Target pointing data

** Begin **

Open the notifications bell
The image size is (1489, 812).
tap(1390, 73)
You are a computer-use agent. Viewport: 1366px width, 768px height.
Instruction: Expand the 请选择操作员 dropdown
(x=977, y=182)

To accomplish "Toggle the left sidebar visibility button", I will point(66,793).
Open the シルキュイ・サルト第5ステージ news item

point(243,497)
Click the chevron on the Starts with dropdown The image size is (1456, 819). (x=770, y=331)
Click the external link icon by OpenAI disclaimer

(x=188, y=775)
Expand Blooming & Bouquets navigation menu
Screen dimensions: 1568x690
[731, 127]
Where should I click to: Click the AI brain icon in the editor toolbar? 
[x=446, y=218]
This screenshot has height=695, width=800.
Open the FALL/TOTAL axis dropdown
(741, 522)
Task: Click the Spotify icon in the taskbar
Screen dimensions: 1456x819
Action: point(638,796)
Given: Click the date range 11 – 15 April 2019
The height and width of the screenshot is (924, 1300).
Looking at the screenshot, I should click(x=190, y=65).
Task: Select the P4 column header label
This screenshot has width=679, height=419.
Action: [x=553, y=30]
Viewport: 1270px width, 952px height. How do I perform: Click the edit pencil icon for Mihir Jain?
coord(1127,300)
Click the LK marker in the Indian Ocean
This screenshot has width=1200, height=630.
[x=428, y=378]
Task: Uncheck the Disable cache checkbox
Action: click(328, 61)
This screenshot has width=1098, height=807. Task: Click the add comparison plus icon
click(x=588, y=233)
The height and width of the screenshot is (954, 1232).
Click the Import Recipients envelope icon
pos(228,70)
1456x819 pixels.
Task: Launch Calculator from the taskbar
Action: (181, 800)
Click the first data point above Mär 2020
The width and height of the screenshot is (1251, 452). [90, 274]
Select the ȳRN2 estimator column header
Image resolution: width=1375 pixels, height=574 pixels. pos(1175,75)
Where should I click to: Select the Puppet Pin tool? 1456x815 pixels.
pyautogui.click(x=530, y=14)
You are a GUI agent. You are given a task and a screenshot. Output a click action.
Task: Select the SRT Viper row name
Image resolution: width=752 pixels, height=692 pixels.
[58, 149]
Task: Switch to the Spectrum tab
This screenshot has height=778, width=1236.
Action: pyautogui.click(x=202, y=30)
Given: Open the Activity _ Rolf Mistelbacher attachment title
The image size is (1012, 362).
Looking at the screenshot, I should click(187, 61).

** End **

Can you reproduce all of the records above word for word?

Open the notifications bell
The image size is (1489, 812).
tap(1390, 73)
You are a computer-use agent. Viewport: 1366px width, 768px height.
Instruction: Expand the 请选择操作员 dropdown
(x=977, y=182)

To accomplish "Toggle the left sidebar visibility button", I will point(66,793).
Open the シルキュイ・サルト第5ステージ news item

point(243,497)
Click the chevron on the Starts with dropdown The image size is (1456, 819). (x=770, y=331)
Click the external link icon by OpenAI disclaimer

(x=188, y=775)
Expand Blooming & Bouquets navigation menu
Screen dimensions: 1568x690
[731, 127]
Where should I click to: Click the AI brain icon in the editor toolbar? 
[x=446, y=218]
This screenshot has height=695, width=800.
Open the FALL/TOTAL axis dropdown
(741, 522)
Task: Click the Spotify icon in the taskbar
Screen dimensions: 1456x819
Action: point(638,796)
Given: Click the date range 11 – 15 April 2019
The height and width of the screenshot is (924, 1300).
Looking at the screenshot, I should click(x=190, y=65).
Task: Select the P4 column header label
This screenshot has width=679, height=419.
Action: [x=553, y=30]
Viewport: 1270px width, 952px height. How do I perform: Click the edit pencil icon for Mihir Jain?
coord(1127,300)
Click the LK marker in the Indian Ocean
This screenshot has width=1200, height=630.
[x=428, y=378]
Task: Uncheck the Disable cache checkbox
Action: click(328, 61)
This screenshot has width=1098, height=807. Task: Click the add comparison plus icon
click(x=588, y=233)
The height and width of the screenshot is (954, 1232).
Click the Import Recipients envelope icon
pos(228,70)
1456x819 pixels.
Task: Launch Calculator from the taskbar
Action: (181, 800)
Click the first data point above Mär 2020
The width and height of the screenshot is (1251, 452). [90, 274]
Select the ȳRN2 estimator column header
Image resolution: width=1375 pixels, height=574 pixels. pos(1175,75)
Where should I click to: Select the Puppet Pin tool? 1456x815 pixels.
pyautogui.click(x=530, y=14)
You are a GUI agent. You are given a task and a screenshot. Output a click action.
Task: Select the SRT Viper row name
Image resolution: width=752 pixels, height=692 pixels.
[58, 149]
Task: Switch to the Spectrum tab
This screenshot has height=778, width=1236.
Action: pyautogui.click(x=202, y=30)
Given: Open the Activity _ Rolf Mistelbacher attachment title
The image size is (1012, 362).
Looking at the screenshot, I should click(187, 61).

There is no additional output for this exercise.